-- TASK DATA follows --
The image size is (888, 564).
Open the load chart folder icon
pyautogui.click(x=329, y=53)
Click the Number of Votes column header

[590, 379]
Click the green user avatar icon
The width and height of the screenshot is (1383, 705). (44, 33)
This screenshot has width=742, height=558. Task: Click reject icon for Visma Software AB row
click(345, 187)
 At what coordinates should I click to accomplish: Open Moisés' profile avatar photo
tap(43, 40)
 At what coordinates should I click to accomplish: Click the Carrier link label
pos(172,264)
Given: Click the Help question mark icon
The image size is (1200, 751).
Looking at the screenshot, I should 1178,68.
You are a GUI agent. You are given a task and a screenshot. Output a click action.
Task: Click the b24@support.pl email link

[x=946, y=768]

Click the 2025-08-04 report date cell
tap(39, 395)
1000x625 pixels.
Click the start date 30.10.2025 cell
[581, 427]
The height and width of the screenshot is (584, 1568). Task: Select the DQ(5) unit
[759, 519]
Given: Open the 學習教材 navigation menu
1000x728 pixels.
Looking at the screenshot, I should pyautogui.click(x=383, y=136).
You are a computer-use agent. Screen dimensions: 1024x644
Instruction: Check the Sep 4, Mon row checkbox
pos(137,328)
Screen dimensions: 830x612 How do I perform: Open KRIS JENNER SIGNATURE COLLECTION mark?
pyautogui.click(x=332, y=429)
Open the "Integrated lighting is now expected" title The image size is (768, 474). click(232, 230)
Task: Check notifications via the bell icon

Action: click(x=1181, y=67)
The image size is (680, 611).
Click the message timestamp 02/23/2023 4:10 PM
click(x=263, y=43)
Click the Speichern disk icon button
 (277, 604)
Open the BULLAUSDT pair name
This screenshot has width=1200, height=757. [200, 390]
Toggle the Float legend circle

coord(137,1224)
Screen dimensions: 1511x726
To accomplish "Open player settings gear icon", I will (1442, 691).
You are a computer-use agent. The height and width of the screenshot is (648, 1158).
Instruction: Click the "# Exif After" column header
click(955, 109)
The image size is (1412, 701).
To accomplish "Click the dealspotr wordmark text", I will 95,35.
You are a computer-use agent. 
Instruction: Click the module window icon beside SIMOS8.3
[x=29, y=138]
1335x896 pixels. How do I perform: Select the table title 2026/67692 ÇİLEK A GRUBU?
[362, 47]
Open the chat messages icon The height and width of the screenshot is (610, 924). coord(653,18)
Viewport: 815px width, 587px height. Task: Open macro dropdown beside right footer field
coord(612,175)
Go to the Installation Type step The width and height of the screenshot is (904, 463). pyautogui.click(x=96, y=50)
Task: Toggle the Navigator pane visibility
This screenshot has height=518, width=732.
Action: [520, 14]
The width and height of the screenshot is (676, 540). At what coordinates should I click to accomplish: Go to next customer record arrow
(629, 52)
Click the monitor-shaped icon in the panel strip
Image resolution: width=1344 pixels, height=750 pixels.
-- TASK DATA concluded --
WORK REQUEST: Give back every line of the listing where the word "computer" shows up.

RESPONSE:
You are a computer-use agent. Screen dimensions: 1024x644
You are a computer-use agent. The height and width of the screenshot is (648, 1158).
You are a computer-use agent. 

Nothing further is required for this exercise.